> _EXERCISE OBJECTIVE_
Given the entries below, copy each of them out exactly.

= Beginning of Section =

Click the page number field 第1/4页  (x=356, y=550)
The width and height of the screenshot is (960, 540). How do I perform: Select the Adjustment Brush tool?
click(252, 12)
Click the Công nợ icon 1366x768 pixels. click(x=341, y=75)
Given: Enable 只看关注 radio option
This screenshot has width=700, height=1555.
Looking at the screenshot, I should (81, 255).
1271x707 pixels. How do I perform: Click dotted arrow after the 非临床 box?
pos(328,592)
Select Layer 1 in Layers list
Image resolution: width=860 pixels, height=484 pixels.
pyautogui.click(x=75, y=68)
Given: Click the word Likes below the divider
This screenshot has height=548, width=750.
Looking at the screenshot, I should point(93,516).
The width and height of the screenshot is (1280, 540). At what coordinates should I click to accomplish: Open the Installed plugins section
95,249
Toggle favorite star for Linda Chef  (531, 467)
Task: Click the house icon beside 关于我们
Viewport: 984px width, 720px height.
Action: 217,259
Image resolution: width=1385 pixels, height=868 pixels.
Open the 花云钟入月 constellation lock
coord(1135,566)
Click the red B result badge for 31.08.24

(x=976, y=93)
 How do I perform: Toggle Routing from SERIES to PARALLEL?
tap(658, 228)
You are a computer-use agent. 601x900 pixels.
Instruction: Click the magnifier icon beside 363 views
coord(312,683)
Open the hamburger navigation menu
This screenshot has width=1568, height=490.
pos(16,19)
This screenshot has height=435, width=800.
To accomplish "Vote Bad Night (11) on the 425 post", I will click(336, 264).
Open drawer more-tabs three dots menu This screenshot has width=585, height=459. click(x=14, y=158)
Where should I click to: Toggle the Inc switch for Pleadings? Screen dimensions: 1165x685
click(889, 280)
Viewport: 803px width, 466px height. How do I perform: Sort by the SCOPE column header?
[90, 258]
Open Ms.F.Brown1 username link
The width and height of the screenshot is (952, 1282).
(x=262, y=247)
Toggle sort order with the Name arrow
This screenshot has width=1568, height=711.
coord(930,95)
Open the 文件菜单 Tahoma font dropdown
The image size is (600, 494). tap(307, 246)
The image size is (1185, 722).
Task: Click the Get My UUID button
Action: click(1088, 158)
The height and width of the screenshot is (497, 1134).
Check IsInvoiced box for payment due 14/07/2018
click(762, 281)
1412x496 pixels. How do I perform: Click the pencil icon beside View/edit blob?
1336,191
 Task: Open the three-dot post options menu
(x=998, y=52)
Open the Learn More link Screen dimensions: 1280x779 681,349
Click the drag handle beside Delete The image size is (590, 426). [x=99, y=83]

= End of Section =

> _RESPONSE TO THE EXERCISE_
Click the page number field 第1/4页  (x=356, y=550)
The width and height of the screenshot is (960, 540). How do I perform: Select the Adjustment Brush tool?
click(252, 12)
Click the Công nợ icon 1366x768 pixels. click(x=341, y=75)
Given: Enable 只看关注 radio option
This screenshot has width=700, height=1555.
Looking at the screenshot, I should (81, 255).
1271x707 pixels. How do I perform: Click dotted arrow after the 非临床 box?
pos(328,592)
Select Layer 1 in Layers list
Image resolution: width=860 pixels, height=484 pixels.
pyautogui.click(x=75, y=68)
Given: Click the word Likes below the divider
This screenshot has height=548, width=750.
Looking at the screenshot, I should point(93,516).
The width and height of the screenshot is (1280, 540). At what coordinates should I click to accomplish: Open the Installed plugins section
95,249
Toggle favorite star for Linda Chef  (531, 467)
Task: Click the house icon beside 关于我们
Viewport: 984px width, 720px height.
Action: 217,259
Image resolution: width=1385 pixels, height=868 pixels.
Open the 花云钟入月 constellation lock
coord(1135,566)
Click the red B result badge for 31.08.24

(x=976, y=93)
 How do I perform: Toggle Routing from SERIES to PARALLEL?
tap(658, 228)
You are a computer-use agent. 601x900 pixels.
Instruction: Click the magnifier icon beside 363 views
coord(312,683)
Open the hamburger navigation menu
This screenshot has width=1568, height=490.
pos(16,19)
This screenshot has height=435, width=800.
To accomplish "Vote Bad Night (11) on the 425 post", I will click(336, 264).
Open drawer more-tabs three dots menu This screenshot has width=585, height=459. click(x=14, y=158)
Where should I click to: Toggle the Inc switch for Pleadings? Screen dimensions: 1165x685
click(889, 280)
Viewport: 803px width, 466px height. How do I perform: Sort by the SCOPE column header?
[90, 258]
Open Ms.F.Brown1 username link
The width and height of the screenshot is (952, 1282).
(x=262, y=247)
Toggle sort order with the Name arrow
This screenshot has width=1568, height=711.
coord(930,95)
Open the 文件菜单 Tahoma font dropdown
The image size is (600, 494). tap(307, 246)
The image size is (1185, 722).
Task: Click the Get My UUID button
Action: click(1088, 158)
The height and width of the screenshot is (497, 1134).
Check IsInvoiced box for payment due 14/07/2018
click(762, 281)
1412x496 pixels. How do I perform: Click the pencil icon beside View/edit blob?
1336,191
 Task: Open the three-dot post options menu
(x=998, y=52)
Open the Learn More link Screen dimensions: 1280x779 681,349
Click the drag handle beside Delete The image size is (590, 426). [x=99, y=83]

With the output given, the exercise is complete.